What is the message that Oppenheimer gave in Mexico?
The lecture he gave at the Mexican-American Institute of Cultural Relations was given for “the Mexicans of the 20th century.”
It was a series of reflections about the relationships that exist between science and culture and how the time in which he had to live coincided with a historical moment, from which the world would begin to change forever.
Oppenheimer insists that, unlike art, the accumulation of scientific knowledge has an irrevocable character that no effort could erase and that, therefore, every discovery and practical application would have an effect for all humanity. Sometimes with a character of unimaginable and uncontrollable consequences.
However, he declared that science does not choose for what purpose the knowledge developed will be used, for which reason he called for the development of morality and advocated a kind of public policy that would help regulate these advances.
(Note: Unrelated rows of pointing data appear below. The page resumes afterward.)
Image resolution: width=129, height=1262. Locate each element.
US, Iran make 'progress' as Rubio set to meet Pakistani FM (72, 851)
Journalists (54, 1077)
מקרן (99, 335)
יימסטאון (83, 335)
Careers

These ideas of Oppenheimer’s can be seen, for example, in the rise of institutions such as the International Atomic Energy Agency or the equivalent as the creators of ChatGPT ask for Regulate Artificial Intelligence.
“There has been a lot of talk about getting rid of the atomic bombs. I sympathize with these talks, but we must not deceive ourselves. The world is not going to be the same, no matter what we do with the atomic bombs, because the knowledge of their manufacture cannot be conjured. That knowledge exists, and all our adaptations to live in a new era must take into account its virtual and omnipotent presence, as well as the fact that we cannot modify that state of affairs”, he said to exemplify his idea.
ethics and progress
But, despite the fact that at the time he doubted the ethical question of the invention of the atomic bomb, Oppenheimer called not to confuse the two types of human progress: scientific and moral. And that while the first is always forward, the second can have setbacks.
When “we regret making notable progress in cybernetic and space research, without having achieved comparable moral advancement, we commit an absolute fault,” says the scientist.
Freedom and democracy in science
Among his reflections, he points out that, after the renaissance of science in the Western world, democracy and the values of individual freedom and the eradication of the arbitrary exclusion of difference were the values that led scientific work to its current splendor. A potential that, however, poses new economic and social problems.
On freedom, he also points out that science is free at first to choose what to investigate, but then it is determined by the reality it finds. He has no freedom over the facts he discovers.